1. Sobre los orígenes de la Renta de Correos en las Islas Filipinas, véase: LÓPEZ BERNAL, José Manuel. “El establecimiento de la Real Renta de Correos en las Islas Filipinas, 1764-1768”, Atalaya Filatélica, 90, octubre, 2000, págs. 17-24.
2. LÓPEZ BERNAL, José Manuel. “Las rutas marítimas entre las Islas Filipinas y Nueva España”, Atalaya Filatélica, 77, julio, 1997, págs. 3-8.

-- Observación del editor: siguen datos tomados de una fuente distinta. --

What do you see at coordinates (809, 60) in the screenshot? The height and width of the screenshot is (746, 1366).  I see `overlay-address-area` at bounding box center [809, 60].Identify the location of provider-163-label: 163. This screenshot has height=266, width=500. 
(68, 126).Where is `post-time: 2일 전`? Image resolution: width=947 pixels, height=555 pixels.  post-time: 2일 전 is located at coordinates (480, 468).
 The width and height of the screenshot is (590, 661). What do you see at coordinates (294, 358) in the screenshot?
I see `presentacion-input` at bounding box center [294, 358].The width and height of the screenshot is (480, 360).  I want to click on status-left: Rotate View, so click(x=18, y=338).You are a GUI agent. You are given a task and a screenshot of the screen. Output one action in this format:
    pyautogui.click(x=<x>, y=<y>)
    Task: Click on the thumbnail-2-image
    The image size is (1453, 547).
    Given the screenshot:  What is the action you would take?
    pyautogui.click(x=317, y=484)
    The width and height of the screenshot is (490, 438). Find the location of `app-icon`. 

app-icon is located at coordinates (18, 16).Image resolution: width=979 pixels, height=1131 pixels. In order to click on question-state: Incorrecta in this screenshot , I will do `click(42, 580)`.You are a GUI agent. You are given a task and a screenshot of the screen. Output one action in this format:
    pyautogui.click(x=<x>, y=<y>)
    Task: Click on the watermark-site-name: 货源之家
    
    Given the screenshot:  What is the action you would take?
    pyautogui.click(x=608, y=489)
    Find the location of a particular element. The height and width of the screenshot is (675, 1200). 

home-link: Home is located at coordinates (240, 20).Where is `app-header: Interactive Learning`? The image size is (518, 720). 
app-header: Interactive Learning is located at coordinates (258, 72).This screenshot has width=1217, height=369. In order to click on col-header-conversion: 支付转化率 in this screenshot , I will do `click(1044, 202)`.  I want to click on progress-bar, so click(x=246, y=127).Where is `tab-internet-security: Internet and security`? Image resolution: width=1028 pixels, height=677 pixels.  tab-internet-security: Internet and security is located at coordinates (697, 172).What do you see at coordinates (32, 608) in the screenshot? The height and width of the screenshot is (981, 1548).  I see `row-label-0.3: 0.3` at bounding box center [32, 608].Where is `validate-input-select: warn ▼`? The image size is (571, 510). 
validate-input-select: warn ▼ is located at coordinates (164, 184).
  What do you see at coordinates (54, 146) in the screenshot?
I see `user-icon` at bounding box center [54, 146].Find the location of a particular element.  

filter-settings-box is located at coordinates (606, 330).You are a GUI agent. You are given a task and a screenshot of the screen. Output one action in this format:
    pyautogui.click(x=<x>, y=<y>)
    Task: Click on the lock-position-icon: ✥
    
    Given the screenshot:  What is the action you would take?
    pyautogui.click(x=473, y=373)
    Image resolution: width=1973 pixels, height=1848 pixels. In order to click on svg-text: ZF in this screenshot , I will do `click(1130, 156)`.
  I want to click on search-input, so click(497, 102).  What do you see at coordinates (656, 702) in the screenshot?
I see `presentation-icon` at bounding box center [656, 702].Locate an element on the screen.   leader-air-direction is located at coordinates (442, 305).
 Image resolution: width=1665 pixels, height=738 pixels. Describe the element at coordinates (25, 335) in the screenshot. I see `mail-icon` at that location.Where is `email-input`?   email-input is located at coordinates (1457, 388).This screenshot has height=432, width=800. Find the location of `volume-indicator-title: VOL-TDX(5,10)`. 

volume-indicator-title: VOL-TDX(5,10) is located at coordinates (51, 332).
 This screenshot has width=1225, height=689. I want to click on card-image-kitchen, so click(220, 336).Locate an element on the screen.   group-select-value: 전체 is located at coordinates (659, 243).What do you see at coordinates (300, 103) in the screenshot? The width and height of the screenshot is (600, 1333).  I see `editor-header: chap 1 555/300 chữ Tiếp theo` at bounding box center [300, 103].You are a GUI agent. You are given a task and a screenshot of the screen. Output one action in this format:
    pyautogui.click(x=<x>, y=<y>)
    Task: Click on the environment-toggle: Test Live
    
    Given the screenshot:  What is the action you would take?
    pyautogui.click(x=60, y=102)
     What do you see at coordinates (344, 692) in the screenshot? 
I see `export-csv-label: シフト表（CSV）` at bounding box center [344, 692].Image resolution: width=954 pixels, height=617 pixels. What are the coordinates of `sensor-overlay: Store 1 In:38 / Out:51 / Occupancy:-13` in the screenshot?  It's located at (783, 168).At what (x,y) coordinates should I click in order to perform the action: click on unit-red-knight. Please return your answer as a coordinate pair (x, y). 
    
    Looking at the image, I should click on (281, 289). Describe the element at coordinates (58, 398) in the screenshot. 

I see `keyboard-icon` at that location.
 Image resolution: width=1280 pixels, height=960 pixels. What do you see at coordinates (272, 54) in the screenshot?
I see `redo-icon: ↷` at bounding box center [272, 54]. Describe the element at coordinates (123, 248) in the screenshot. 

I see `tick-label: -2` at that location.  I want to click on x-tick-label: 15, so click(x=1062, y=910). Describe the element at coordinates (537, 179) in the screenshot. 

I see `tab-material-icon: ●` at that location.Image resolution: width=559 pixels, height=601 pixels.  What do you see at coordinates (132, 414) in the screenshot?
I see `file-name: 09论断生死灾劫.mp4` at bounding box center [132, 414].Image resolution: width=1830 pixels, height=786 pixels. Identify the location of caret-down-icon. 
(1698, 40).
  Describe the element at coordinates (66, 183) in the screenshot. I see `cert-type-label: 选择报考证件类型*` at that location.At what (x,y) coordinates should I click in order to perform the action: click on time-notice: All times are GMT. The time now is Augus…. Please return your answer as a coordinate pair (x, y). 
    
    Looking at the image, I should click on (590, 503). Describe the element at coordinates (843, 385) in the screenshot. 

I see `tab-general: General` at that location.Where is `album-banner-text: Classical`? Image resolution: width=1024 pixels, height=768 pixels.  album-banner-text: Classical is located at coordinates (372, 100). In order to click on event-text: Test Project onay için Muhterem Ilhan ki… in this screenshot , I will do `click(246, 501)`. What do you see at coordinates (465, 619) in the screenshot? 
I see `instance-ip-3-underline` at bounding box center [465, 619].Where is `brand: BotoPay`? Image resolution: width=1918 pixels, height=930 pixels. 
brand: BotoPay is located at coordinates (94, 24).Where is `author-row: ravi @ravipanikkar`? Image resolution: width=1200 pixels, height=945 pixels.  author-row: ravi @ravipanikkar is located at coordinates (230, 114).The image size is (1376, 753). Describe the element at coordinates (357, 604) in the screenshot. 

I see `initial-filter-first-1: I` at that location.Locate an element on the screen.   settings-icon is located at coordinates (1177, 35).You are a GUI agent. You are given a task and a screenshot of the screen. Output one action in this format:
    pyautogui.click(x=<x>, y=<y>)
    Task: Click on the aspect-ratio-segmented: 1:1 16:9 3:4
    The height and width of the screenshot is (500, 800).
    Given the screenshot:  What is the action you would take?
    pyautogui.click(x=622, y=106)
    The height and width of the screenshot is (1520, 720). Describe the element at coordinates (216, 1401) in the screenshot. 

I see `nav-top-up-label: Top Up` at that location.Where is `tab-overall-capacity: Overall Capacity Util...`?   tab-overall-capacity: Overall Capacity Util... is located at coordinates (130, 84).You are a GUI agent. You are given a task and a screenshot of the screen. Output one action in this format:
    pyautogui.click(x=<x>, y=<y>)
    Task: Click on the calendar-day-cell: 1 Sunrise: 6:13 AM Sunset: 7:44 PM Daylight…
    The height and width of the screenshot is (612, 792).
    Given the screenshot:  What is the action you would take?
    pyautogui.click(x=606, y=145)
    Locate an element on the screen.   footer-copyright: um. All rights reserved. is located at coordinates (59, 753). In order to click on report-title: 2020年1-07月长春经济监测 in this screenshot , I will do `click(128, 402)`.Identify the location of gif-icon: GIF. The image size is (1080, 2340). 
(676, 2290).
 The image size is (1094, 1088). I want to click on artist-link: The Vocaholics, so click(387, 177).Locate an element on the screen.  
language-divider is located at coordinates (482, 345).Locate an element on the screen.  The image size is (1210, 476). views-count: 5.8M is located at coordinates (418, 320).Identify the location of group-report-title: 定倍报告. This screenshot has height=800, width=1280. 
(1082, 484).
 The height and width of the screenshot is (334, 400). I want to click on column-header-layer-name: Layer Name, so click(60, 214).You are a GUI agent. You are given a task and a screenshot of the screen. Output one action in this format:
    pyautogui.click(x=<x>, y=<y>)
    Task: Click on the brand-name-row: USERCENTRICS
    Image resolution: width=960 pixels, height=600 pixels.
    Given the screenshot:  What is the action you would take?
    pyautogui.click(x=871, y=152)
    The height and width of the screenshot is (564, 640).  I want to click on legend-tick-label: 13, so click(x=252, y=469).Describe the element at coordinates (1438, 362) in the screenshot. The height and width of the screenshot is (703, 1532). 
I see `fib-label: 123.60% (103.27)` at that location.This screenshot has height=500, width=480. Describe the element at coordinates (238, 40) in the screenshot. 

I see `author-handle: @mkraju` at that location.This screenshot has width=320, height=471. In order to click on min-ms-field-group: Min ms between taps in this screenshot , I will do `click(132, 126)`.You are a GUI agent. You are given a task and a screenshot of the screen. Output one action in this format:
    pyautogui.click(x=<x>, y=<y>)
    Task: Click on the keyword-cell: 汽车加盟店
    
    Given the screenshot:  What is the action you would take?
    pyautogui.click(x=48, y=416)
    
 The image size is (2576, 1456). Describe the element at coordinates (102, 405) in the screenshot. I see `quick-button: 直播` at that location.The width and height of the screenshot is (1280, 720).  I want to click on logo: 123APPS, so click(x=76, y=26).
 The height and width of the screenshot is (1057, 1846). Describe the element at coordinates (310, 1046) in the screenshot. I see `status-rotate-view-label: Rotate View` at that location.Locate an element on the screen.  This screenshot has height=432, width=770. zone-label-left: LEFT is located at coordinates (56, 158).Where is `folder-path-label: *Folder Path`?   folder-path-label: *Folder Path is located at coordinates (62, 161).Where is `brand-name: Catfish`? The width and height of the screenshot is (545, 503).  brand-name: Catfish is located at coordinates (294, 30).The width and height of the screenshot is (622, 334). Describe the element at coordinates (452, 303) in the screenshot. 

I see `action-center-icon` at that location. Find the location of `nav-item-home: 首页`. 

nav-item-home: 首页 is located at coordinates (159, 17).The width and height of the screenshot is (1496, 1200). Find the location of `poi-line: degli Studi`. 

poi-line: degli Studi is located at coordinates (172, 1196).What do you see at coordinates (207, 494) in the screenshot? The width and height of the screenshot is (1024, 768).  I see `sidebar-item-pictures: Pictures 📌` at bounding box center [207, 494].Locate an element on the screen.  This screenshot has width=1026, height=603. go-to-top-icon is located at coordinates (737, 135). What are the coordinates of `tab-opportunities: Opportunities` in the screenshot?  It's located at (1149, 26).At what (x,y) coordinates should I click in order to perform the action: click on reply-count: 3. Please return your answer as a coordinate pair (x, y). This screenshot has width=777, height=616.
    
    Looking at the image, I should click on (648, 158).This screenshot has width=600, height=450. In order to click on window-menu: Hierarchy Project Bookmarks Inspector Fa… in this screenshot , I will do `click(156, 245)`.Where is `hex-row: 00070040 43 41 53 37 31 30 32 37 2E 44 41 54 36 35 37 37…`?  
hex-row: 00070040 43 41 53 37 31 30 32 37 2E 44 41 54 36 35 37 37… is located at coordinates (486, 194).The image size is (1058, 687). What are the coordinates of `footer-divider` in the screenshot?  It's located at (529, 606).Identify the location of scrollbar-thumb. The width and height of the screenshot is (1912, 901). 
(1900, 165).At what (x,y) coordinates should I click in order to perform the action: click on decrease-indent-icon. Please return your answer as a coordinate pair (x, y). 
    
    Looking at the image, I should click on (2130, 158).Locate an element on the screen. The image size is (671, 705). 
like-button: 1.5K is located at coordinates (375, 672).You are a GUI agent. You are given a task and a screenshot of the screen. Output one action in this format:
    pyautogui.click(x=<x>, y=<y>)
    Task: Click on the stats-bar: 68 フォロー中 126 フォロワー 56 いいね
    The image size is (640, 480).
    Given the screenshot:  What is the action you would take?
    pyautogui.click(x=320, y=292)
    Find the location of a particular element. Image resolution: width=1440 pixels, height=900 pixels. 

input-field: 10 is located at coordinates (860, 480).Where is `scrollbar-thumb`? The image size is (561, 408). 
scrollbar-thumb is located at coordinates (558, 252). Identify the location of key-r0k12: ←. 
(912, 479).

3. LÓPEZ BERNAL, José Manuel. “La reforma de las tarifas postales españolas de 1779 para el correo colonial: incidencias en la correspondencia de las Islas Filipinas”, Atalaya Filatélica, 82, octubre, 1998, págs. 15-22.
4. Sobre la “Correspondencia Belletti”, véase: LEWIS, Geoffrey. The Postal History of the Philippines in the Last Quarter of the Eighteenth Century”, P.P.S. Journal, Vol XIII. No. 2, June, 1991, págs. 6-20.
5. Véase: NUNEZ, Nestor C. “Prestamp Cancellations of the Philippines”, The Congress Book 1998, págs. 141-156, págs. 145-146.
6. También podría incluso pensarse en que la marca a la que alude el inventario de México es otra diferente con la misma leyenda a la que aquí estudiamos, lo que supondría la existencia de una marca aún no conocida.